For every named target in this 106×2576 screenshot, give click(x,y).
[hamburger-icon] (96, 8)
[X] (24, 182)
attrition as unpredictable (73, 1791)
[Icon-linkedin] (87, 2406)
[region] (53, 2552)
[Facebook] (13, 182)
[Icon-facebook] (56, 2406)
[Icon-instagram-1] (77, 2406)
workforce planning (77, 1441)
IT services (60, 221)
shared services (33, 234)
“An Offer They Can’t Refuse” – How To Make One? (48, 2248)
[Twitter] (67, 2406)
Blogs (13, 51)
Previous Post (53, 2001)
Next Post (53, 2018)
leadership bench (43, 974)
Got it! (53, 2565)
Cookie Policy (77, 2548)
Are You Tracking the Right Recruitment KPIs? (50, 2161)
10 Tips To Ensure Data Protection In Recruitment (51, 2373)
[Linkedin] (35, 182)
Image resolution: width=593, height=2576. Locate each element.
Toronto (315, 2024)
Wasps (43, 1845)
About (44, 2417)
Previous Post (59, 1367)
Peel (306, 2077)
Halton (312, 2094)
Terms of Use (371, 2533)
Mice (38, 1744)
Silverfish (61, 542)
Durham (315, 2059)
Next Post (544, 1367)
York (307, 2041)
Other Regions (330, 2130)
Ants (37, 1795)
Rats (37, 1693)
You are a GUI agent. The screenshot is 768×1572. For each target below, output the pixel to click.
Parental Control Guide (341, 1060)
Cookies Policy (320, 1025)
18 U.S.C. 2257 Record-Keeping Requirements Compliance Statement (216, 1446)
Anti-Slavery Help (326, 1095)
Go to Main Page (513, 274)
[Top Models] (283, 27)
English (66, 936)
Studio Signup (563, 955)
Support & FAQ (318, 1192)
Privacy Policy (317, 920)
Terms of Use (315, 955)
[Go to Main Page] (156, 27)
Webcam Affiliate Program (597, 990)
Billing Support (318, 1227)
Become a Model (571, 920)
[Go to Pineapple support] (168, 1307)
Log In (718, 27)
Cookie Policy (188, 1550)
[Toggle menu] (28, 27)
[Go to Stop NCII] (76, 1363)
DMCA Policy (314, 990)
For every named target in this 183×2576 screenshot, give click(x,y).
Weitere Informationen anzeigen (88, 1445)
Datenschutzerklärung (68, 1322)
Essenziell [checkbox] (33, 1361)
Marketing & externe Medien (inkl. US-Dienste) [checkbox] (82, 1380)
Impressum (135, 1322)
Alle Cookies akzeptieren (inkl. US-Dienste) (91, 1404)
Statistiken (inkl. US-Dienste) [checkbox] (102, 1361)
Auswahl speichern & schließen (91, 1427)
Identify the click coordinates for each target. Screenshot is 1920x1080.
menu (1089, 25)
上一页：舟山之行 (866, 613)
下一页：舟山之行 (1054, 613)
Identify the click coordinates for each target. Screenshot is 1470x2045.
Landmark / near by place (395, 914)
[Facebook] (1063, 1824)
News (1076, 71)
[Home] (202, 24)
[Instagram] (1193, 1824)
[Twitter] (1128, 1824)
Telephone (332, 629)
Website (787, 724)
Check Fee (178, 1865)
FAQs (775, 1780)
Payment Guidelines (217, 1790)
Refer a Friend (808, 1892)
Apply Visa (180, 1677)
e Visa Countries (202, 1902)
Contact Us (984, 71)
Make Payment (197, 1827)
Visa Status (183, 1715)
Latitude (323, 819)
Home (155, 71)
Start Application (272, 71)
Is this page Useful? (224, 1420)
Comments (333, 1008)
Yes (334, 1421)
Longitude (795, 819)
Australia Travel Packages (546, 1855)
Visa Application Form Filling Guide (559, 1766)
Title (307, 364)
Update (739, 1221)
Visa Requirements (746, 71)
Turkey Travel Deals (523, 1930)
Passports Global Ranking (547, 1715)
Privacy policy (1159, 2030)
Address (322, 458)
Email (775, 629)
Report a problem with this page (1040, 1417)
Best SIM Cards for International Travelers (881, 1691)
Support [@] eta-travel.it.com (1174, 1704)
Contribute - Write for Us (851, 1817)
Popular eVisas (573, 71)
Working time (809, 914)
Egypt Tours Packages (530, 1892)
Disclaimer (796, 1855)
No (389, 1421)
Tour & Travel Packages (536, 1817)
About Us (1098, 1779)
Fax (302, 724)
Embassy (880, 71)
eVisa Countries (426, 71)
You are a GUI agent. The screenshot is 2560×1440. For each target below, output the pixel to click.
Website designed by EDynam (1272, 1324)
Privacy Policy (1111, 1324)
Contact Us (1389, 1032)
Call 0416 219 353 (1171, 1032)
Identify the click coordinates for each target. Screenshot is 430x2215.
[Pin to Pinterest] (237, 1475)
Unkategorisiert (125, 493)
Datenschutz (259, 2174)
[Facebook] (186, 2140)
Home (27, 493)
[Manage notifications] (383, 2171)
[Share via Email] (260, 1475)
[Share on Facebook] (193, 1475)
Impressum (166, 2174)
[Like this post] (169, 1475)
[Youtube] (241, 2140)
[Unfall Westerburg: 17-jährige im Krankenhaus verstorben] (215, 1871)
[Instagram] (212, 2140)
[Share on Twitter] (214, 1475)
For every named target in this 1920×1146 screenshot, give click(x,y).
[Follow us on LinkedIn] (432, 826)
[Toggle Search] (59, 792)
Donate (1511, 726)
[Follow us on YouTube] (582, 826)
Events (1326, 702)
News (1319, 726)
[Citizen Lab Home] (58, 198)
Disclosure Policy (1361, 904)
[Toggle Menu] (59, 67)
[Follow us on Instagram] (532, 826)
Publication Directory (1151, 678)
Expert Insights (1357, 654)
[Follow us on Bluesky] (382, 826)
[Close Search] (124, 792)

----------

▶ _What to produce_: Word for word, copy all of the listing above.

▶ _Your response_:
For every named target in this 106×2576 screenshot, give click(x,y).
[hamburger-icon] (96, 8)
[X] (24, 182)
attrition as unpredictable (73, 1791)
[Icon-linkedin] (87, 2406)
[region] (53, 2552)
[Facebook] (13, 182)
[Icon-facebook] (56, 2406)
[Icon-instagram-1] (77, 2406)
workforce planning (77, 1441)
IT services (60, 221)
shared services (33, 234)
“An Offer They Can’t Refuse” – How To Make One? (48, 2248)
[Twitter] (67, 2406)
Blogs (13, 51)
Previous Post (53, 2001)
Next Post (53, 2018)
leadership bench (43, 974)
Got it! (53, 2565)
Cookie Policy (77, 2548)
Are You Tracking the Right Recruitment KPIs? (50, 2161)
10 Tips To Ensure Data Protection In Recruitment (51, 2373)
[Linkedin] (35, 182)
Image resolution: width=593, height=2576. Locate each element.
Toronto (315, 2024)
Wasps (43, 1845)
About (44, 2417)
Previous Post (59, 1367)
Peel (306, 2077)
Halton (312, 2094)
Terms of Use (371, 2533)
Mice (38, 1744)
Silverfish (61, 542)
Durham (315, 2059)
Next Post (544, 1367)
York (307, 2041)
Other Regions (330, 2130)
Ants (37, 1795)
Rats (37, 1693)
You are a GUI agent. The screenshot is 768×1572. For each target below, output the pixel to click.
Parental Control Guide (341, 1060)
Cookies Policy (320, 1025)
18 U.S.C. 2257 Record-Keeping Requirements Compliance Statement (216, 1446)
Anti-Slavery Help (326, 1095)
Go to Main Page (513, 274)
[Top Models] (283, 27)
English (66, 936)
Studio Signup (563, 955)
Support & FAQ (318, 1192)
Privacy Policy (317, 920)
Terms of Use (315, 955)
[Go to Main Page] (156, 27)
Webcam Affiliate Program (597, 990)
Billing Support (318, 1227)
Become a Model (571, 920)
[Go to Pineapple support] (168, 1307)
Log In (718, 27)
Cookie Policy (188, 1550)
[Toggle menu] (28, 27)
[Go to Stop NCII] (76, 1363)
DMCA Policy (314, 990)
For every named target in this 183×2576 screenshot, give click(x,y).
Weitere Informationen anzeigen (88, 1445)
Datenschutzerklärung (68, 1322)
Essenziell [checkbox] (33, 1361)
Marketing & externe Medien (inkl. US-Dienste) [checkbox] (82, 1380)
Impressum (135, 1322)
Alle Cookies akzeptieren (inkl. US-Dienste) (91, 1404)
Statistiken (inkl. US-Dienste) [checkbox] (102, 1361)
Auswahl speichern & schließen (91, 1427)
Identify the click coordinates for each target. Screenshot is 1920x1080.
menu (1089, 25)
上一页：舟山之行 (866, 613)
下一页：舟山之行 (1054, 613)
Identify the click coordinates for each target. Screenshot is 1470x2045.
Landmark / near by place (395, 914)
[Facebook] (1063, 1824)
News (1076, 71)
[Home] (202, 24)
[Instagram] (1193, 1824)
[Twitter] (1128, 1824)
Telephone (332, 629)
Website (787, 724)
Check Fee (178, 1865)
FAQs (775, 1780)
Payment Guidelines (217, 1790)
Refer a Friend (808, 1892)
Apply Visa (180, 1677)
e Visa Countries (202, 1902)
Contact Us (984, 71)
Make Payment (197, 1827)
Visa Status (183, 1715)
Latitude (323, 819)
Home (155, 71)
Start Application (272, 71)
Is this page Useful? (224, 1420)
Comments (333, 1008)
Yes (334, 1421)
Longitude (795, 819)
Australia Travel Packages (546, 1855)
Visa Application Form Filling Guide (559, 1766)
Title (307, 364)
Update (739, 1221)
Visa Requirements (746, 71)
Turkey Travel Deals (523, 1930)
Passports Global Ranking (547, 1715)
Privacy policy (1159, 2030)
Address (322, 458)
Email (775, 629)
Report a problem with this page (1040, 1417)
Best SIM Cards for International Travelers (881, 1691)
Support [@] eta-travel.it.com (1174, 1704)
Contribute - Write for Us (851, 1817)
Popular eVisas (573, 71)
Working time (809, 914)
Egypt Tours Packages (530, 1892)
Disclaimer (796, 1855)
No (389, 1421)
Tour & Travel Packages (536, 1817)
About Us (1098, 1779)
Fax (302, 724)
Embassy (880, 71)
eVisa Countries (426, 71)
You are a GUI agent. The screenshot is 2560×1440. For each target below, output the pixel to click.
Website designed by EDynam (1272, 1324)
Privacy Policy (1111, 1324)
Contact Us (1389, 1032)
Call 0416 219 353 (1171, 1032)
Identify the click coordinates for each target. Screenshot is 430x2215.
[Pin to Pinterest] (237, 1475)
Unkategorisiert (125, 493)
Datenschutz (259, 2174)
[Facebook] (186, 2140)
Home (27, 493)
[Manage notifications] (383, 2171)
[Share via Email] (260, 1475)
[Share on Facebook] (193, 1475)
Impressum (166, 2174)
[Like this post] (169, 1475)
[Youtube] (241, 2140)
[Unfall Westerburg: 17-jährige im Krankenhaus verstorben] (215, 1871)
[Instagram] (212, 2140)
[Share on Twitter] (214, 1475)
For every named target in this 1920×1146 screenshot, give click(x,y).
[Follow us on LinkedIn] (432, 826)
[Toggle Search] (59, 792)
Donate (1511, 726)
[Follow us on YouTube] (582, 826)
Events (1326, 702)
News (1319, 726)
[Citizen Lab Home] (58, 198)
Disclosure Policy (1361, 904)
[Toggle Menu] (59, 67)
[Follow us on Instagram] (532, 826)
Publication Directory (1151, 678)
Expert Insights (1357, 654)
[Follow us on Bluesky] (382, 826)
[Close Search] (124, 792)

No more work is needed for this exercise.